I just purchased the Prodigy tool and am trying to set it up in a virtual machine that is connected to a secure database (we're dealing with sensitive data that we don't want to persist on the machine).

I read, in the custom loader docs, that you can write a loader to load data from a SQL query and pipe it to prodigy.

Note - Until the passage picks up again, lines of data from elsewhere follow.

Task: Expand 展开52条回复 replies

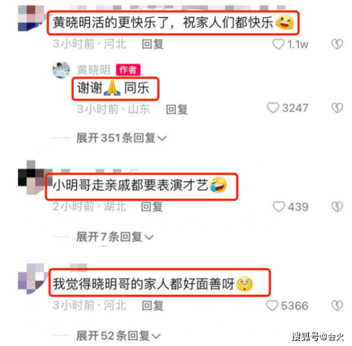Action: coord(119,335)
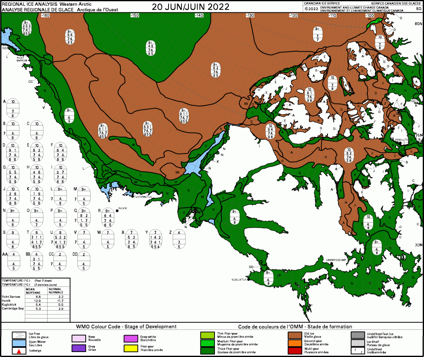The height and width of the screenshot is (357, 424).
Task: Pick the Open Water blue swatch
Action: pyautogui.click(x=18, y=343)
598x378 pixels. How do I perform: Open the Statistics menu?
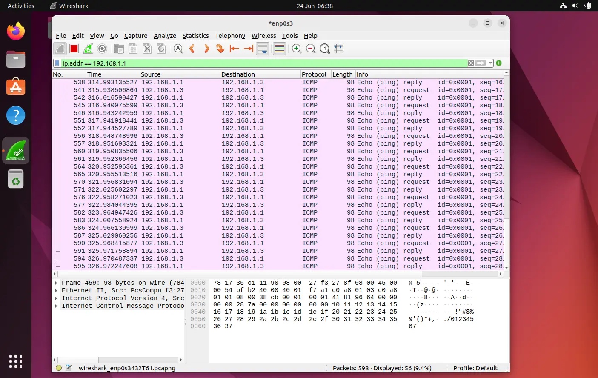tap(196, 36)
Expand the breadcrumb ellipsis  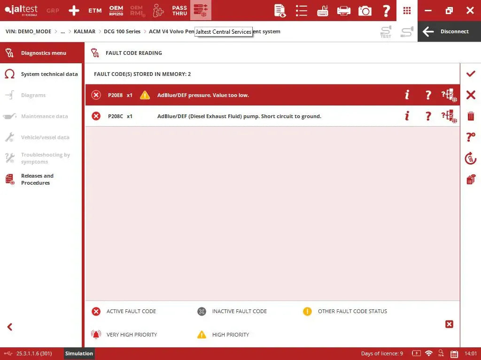62,31
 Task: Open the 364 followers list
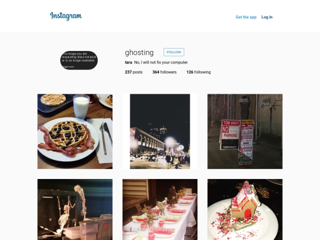[x=165, y=72]
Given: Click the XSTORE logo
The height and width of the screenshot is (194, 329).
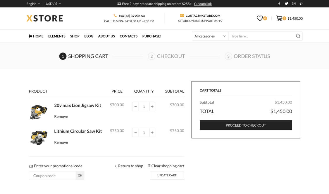Looking at the screenshot, I should 45,18.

Here is the Python I used to do that

import boto3
import psycopg2
import argparse
import json
import sys

#Parse command line args
parser = argparse.ArgumentParser("Parse args to load data from remote RDS")
parser.add_argument("host", type=str)
parser.add_argument("db", type=str)
parser.add_argument("table", type=str)
args = parser.parse_args()
#Create db connection
pw = "some_password"
conn = psycopg2.connect(database=args.db, user="user", password=pw, host=args.host, port="5432")
cur = conn.cursor()
#Get all rows
q = '''SELECT * FROM ''' + str(args.table)
cur.execute(q)
rows = cur.fetchall()
#Output to stdout for Prodigy to read
for row in rows:
    task = {"text": row[1]}
    #I also tried this with print
    sys.stdout.write(json.dumps(task))

Here is the command I run

python3 load_prodigy_data.py "host" "db_name" "table_name" | prodigy ner.manual new_db en_core_web_log

I tested out the data loading script without piping to prodigy and it worked fine.

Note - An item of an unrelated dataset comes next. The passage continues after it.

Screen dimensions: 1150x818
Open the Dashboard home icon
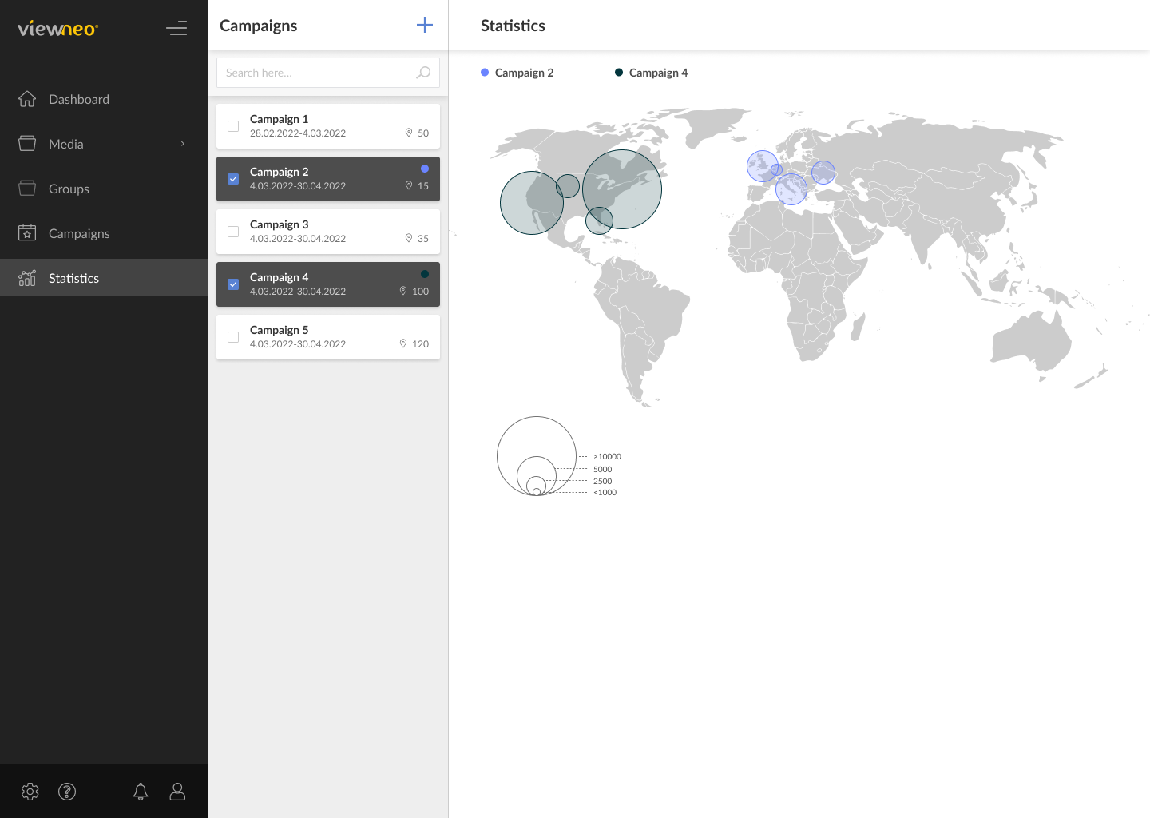click(x=27, y=99)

Let me know what I'm missing :slight_smile:

Alex

Hi! Your script looks reasonable :slightly_smiling_face: Could you share the full error message and traceback of the broken pipe error (presumably raised by psycopg2)?

Traceback (most recent call last):
  File "load_prodigy_data.py", line 25, in <module>
    sys.stdout.write(json.dumps(task))
BrokenPipeError: [Errno 32] Broken pipe
Killed

Here ya go

Thanks! Maybe you're actually hitting this. Could you try the suggestion from here and see what happens? https://stackoverflow.com/a/16865106/6400719

Now the stack trace disappears and it just says

Killed

Resolved! It was actually a memory issue with the VM...very misleading error :thinking:

1 Like

Yay, glad it worked! (Maybe there's some Python magic you can use that ensures your errors are raised more explicitly as you're piping forward. It seems to be common issue, so maybe there's a solution.)